_Exercise brief_
Copy every entry precisely.

(Provided material begins)

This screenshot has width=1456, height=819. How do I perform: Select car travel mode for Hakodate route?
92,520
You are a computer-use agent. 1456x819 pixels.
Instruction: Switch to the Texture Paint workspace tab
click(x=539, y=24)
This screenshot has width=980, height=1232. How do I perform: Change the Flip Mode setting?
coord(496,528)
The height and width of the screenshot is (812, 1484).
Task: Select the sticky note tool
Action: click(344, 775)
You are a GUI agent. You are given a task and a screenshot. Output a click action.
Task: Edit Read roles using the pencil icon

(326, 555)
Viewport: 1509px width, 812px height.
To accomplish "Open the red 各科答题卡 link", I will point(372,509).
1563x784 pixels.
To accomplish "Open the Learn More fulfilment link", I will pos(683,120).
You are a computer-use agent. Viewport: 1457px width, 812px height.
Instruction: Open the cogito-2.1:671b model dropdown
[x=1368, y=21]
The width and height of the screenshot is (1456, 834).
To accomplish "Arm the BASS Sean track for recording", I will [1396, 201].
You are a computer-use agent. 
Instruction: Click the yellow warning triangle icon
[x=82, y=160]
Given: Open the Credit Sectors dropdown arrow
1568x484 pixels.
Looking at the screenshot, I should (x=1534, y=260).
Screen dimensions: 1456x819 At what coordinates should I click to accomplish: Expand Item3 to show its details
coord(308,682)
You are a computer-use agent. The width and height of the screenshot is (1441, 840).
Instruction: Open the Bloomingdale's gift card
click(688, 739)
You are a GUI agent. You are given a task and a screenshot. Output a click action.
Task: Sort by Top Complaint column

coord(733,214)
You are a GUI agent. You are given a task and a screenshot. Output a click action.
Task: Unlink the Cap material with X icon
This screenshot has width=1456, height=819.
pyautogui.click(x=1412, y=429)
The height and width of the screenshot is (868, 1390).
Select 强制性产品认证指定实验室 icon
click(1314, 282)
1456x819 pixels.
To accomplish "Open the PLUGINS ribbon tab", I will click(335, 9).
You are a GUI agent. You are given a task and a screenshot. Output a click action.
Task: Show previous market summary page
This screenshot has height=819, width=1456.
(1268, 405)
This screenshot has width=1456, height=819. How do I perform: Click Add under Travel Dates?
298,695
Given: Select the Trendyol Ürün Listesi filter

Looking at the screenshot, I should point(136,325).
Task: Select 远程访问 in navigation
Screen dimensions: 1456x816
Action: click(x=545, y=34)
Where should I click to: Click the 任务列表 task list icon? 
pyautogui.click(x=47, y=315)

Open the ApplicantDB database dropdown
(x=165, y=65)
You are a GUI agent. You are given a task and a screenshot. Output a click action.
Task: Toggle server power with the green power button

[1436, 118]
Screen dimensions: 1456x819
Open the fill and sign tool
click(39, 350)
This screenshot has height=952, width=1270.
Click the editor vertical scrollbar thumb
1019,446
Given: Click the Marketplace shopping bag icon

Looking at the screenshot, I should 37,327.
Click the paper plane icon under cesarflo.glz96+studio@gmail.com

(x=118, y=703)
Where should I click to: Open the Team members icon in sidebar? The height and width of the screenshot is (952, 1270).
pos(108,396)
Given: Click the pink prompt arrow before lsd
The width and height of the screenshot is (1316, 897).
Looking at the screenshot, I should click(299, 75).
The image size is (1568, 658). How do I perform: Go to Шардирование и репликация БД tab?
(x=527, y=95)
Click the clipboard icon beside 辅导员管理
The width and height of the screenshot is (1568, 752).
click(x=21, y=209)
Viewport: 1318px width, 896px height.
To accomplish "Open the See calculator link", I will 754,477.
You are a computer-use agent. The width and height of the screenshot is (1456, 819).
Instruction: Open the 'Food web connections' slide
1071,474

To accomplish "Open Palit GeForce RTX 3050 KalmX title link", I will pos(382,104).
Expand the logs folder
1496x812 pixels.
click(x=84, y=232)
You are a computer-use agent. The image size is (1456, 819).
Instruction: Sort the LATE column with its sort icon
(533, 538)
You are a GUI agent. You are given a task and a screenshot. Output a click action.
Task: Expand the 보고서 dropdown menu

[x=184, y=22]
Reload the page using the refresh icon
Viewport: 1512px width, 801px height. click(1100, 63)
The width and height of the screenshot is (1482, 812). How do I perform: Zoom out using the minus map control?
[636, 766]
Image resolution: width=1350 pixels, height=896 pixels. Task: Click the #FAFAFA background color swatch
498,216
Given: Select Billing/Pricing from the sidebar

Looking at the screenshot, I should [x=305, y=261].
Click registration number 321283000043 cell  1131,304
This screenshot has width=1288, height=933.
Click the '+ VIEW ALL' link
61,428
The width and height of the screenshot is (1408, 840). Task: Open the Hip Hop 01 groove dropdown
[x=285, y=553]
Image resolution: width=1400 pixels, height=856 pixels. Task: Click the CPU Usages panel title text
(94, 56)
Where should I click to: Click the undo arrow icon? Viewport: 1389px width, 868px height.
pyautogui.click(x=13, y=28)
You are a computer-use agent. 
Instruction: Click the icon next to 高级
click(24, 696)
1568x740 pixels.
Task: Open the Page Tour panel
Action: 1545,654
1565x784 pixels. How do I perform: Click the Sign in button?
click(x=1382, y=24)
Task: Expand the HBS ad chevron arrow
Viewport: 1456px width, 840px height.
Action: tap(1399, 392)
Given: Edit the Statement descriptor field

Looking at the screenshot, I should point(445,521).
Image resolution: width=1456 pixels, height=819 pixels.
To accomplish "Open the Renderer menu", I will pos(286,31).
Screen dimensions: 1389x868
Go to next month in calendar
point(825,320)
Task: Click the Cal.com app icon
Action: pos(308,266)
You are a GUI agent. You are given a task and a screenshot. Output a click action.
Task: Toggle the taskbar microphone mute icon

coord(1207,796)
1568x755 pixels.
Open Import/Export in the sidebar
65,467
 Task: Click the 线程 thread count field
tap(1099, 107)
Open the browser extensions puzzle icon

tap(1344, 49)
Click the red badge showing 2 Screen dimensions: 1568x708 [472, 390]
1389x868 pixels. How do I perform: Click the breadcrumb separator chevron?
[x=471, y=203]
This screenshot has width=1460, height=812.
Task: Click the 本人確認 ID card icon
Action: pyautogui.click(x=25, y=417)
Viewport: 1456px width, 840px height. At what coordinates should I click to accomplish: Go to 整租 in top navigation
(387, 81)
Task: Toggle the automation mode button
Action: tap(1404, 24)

(Provided material ends)

_Solution to this task_
This screenshot has width=1456, height=819. How do I perform: Select car travel mode for Hakodate route?
92,520
You are a computer-use agent. 1456x819 pixels.
Instruction: Switch to the Texture Paint workspace tab
click(x=539, y=24)
This screenshot has width=980, height=1232. How do I perform: Change the Flip Mode setting?
coord(496,528)
The height and width of the screenshot is (812, 1484).
Task: Select the sticky note tool
Action: click(344, 775)
You are a GUI agent. You are given a task and a screenshot. Output a click action.
Task: Edit Read roles using the pencil icon

(326, 555)
Viewport: 1509px width, 812px height.
To accomplish "Open the red 各科答题卡 link", I will point(372,509).
1563x784 pixels.
To accomplish "Open the Learn More fulfilment link", I will pos(683,120).
You are a computer-use agent. Viewport: 1457px width, 812px height.
Instruction: Open the cogito-2.1:671b model dropdown
[x=1368, y=21]
The width and height of the screenshot is (1456, 834).
To accomplish "Arm the BASS Sean track for recording", I will [1396, 201].
You are a computer-use agent. 
Instruction: Click the yellow warning triangle icon
[x=82, y=160]
Given: Open the Credit Sectors dropdown arrow
1568x484 pixels.
Looking at the screenshot, I should (x=1534, y=260).
Screen dimensions: 1456x819 At what coordinates should I click to accomplish: Expand Item3 to show its details
coord(308,682)
You are a computer-use agent. The width and height of the screenshot is (1441, 840).
Instruction: Open the Bloomingdale's gift card
click(688, 739)
You are a GUI agent. You are given a task and a screenshot. Output a click action.
Task: Sort by Top Complaint column

coord(733,214)
You are a GUI agent. You are given a task and a screenshot. Output a click action.
Task: Unlink the Cap material with X icon
This screenshot has width=1456, height=819.
pyautogui.click(x=1412, y=429)
The height and width of the screenshot is (868, 1390).
Select 强制性产品认证指定实验室 icon
click(1314, 282)
1456x819 pixels.
To accomplish "Open the PLUGINS ribbon tab", I will click(335, 9).
You are a GUI agent. You are given a task and a screenshot. Output a click action.
Task: Show previous market summary page
This screenshot has height=819, width=1456.
(1268, 405)
This screenshot has width=1456, height=819. How do I perform: Click Add under Travel Dates?
298,695
Given: Select the Trendyol Ürün Listesi filter

Looking at the screenshot, I should point(136,325).
Task: Select 远程访问 in navigation
Screen dimensions: 1456x816
Action: click(x=545, y=34)
Where should I click to: Click the 任务列表 task list icon? 
pyautogui.click(x=47, y=315)

Open the ApplicantDB database dropdown
(x=165, y=65)
You are a GUI agent. You are given a task and a screenshot. Output a click action.
Task: Toggle server power with the green power button

[1436, 118]
Screen dimensions: 1456x819
Open the fill and sign tool
click(39, 350)
This screenshot has height=952, width=1270.
Click the editor vertical scrollbar thumb
1019,446
Given: Click the Marketplace shopping bag icon

Looking at the screenshot, I should 37,327.
Click the paper plane icon under cesarflo.glz96+studio@gmail.com

(x=118, y=703)
Where should I click to: Open the Team members icon in sidebar? The height and width of the screenshot is (952, 1270).
pos(108,396)
Given: Click the pink prompt arrow before lsd
The width and height of the screenshot is (1316, 897).
Looking at the screenshot, I should click(299, 75).
The image size is (1568, 658). How do I perform: Go to Шардирование и репликация БД tab?
(x=527, y=95)
Click the clipboard icon beside 辅导员管理
The width and height of the screenshot is (1568, 752).
click(x=21, y=209)
Viewport: 1318px width, 896px height.
To accomplish "Open the See calculator link", I will 754,477.
You are a computer-use agent. The width and height of the screenshot is (1456, 819).
Instruction: Open the 'Food web connections' slide
1071,474

To accomplish "Open Palit GeForce RTX 3050 KalmX title link", I will pos(382,104).
Expand the logs folder
1496x812 pixels.
click(x=84, y=232)
You are a computer-use agent. The image size is (1456, 819).
Instruction: Sort the LATE column with its sort icon
(533, 538)
You are a GUI agent. You are given a task and a screenshot. Output a click action.
Task: Expand the 보고서 dropdown menu

[x=184, y=22]
Reload the page using the refresh icon
Viewport: 1512px width, 801px height. click(1100, 63)
The width and height of the screenshot is (1482, 812). How do I perform: Zoom out using the minus map control?
[636, 766]
Image resolution: width=1350 pixels, height=896 pixels. Task: Click the #FAFAFA background color swatch
498,216
Given: Select Billing/Pricing from the sidebar

Looking at the screenshot, I should [x=305, y=261].
Click registration number 321283000043 cell  1131,304
This screenshot has width=1288, height=933.
Click the '+ VIEW ALL' link
61,428
The width and height of the screenshot is (1408, 840). Task: Open the Hip Hop 01 groove dropdown
[x=285, y=553]
Image resolution: width=1400 pixels, height=856 pixels. Task: Click the CPU Usages panel title text
(94, 56)
Where should I click to: Click the undo arrow icon? Viewport: 1389px width, 868px height.
pyautogui.click(x=13, y=28)
You are a computer-use agent. 
Instruction: Click the icon next to 高级
click(24, 696)
1568x740 pixels.
Task: Open the Page Tour panel
Action: 1545,654
1565x784 pixels. How do I perform: Click the Sign in button?
click(x=1382, y=24)
Task: Expand the HBS ad chevron arrow
Viewport: 1456px width, 840px height.
Action: tap(1399, 392)
Given: Edit the Statement descriptor field

Looking at the screenshot, I should point(445,521).
Image resolution: width=1456 pixels, height=819 pixels.
To accomplish "Open the Renderer menu", I will pos(286,31).
Screen dimensions: 1389x868
Go to next month in calendar
point(825,320)
Task: Click the Cal.com app icon
Action: pos(308,266)
You are a GUI agent. You are given a task and a screenshot. Output a click action.
Task: Toggle the taskbar microphone mute icon

coord(1207,796)
1568x755 pixels.
Open Import/Export in the sidebar
65,467
 Task: Click the 线程 thread count field
tap(1099, 107)
Open the browser extensions puzzle icon

tap(1344, 49)
Click the red badge showing 2 Screen dimensions: 1568x708 [472, 390]
1389x868 pixels. How do I perform: Click the breadcrumb separator chevron?
[x=471, y=203]
This screenshot has width=1460, height=812.
Task: Click the 本人確認 ID card icon
Action: pyautogui.click(x=25, y=417)
Viewport: 1456px width, 840px height. At what coordinates should I click to accomplish: Go to 整租 in top navigation
(387, 81)
Task: Toggle the automation mode button
Action: tap(1404, 24)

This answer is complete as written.